A year after rumours surfaced that ConocoPhillips was eyeing the liquefied natural gas assets of Santos, deals could be back on the agenda.
DataRoom understands that mergers and acquisitions in the oil and gas industry remain on its radar, but at a different end of the market.
Speculation is mounting that the US energy giant is pursuing smaller M&A opportunities that will create more avenues to develop gas projects.
ConocoPhillips has a large team in Australia, and it is looking for promising projects.
Obvious targets include the Taroom Basin in Queensland, where the $127m listed Omega Oil and Gas has just landed some promising preliminary results from its Canyon gas field, sending its share price soaring since the start of the year, and off the coast of Victoria, where it already is drilling a well in the Otway Basin in the hope of supplying more gas to supply to the east coast market.
The Australian Competition & Consumer Commission is carrying out an inquiry into gas supply arrangements in Australia, with a focus on the east coast gas market.
This could lead to a focus on delivering more gas to the domestic market at a time of spiralling energy costs, say industry sources.
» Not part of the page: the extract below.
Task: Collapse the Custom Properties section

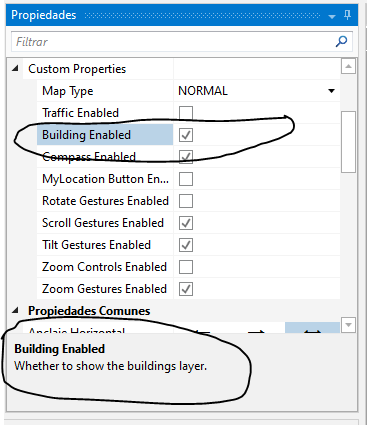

If operators develop more gas in Australia than can be sold domestically, they can probably sell the same volumes of gas overseas.
The US multinational ConocoPhillips owns 47.5 per cent of APLNG and there have been suggestions it is interested in GLNG and a merger with the APLNG business.
Santos owns 30 per cent of GLNG.
That deal hinged on EIG and Brookfield buying Origin Energy, but the private equity firms walked away from the $16bn proposal.
Earlier, sources suggested that the Kerry Stokes-backed Beach Energy could look at coal-seam gas opportunities on Australia’s east coast to create more scale across Australia’s east and west coasts.